広範囲では、黒潮のルートが変わっていることも獲れる魚を大きく変えています。魚介類自体が減少したり、漁の方法が変わったり、名物や旬が変わって価格が合わなくなり漁が成り立たず、廃業する人も出てきました。

これらはすべて私たちが環境を変えたせいです。
温室効果ガス問題とは、地球全体に羽毛布団がかかっている状態を指します。このおかげで気温・水温が上昇し、水温の低い状態が保てず、生物の生息領域を変えてしまっているのです。
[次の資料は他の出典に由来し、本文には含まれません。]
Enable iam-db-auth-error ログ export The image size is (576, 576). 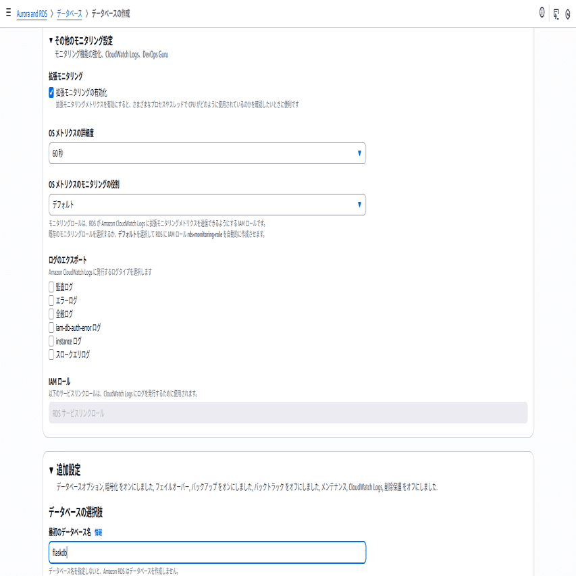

私たち自身も猛暑や災害で被害を受けています。
この問題を解消するために、私たちは主な原因であるCO2の排出を減らさなければいけません。排出の権利をお金で買う取引は逃げで、何の環境改善もしていません。

CO2以外にも、陸から流されるプラスチックごみ、有機溶剤などの有害な液体も、海の生物を変えています。 1ナノグラムの有機溶剤濃度(プールの中に目薬一滴を垂らすほど)が、アワビの生殖に関わる性質をおかしくしてしまうのです。

我々をいっとき幸せにしてくれた便利さが次の世代につけを回しています。
人間は労力をかけなければいけません。
今手にしている便利さが長い目で見て幸せにつながるのか見直しましょう。
何かを手に入れるとき、別の何かを失っていることを自覚しましょう。

小原さんが毎日見ている海 私たちがさまざまに恩恵を受けている海で、信じられないことが起きていることが分かり、大切なお話が伺えました。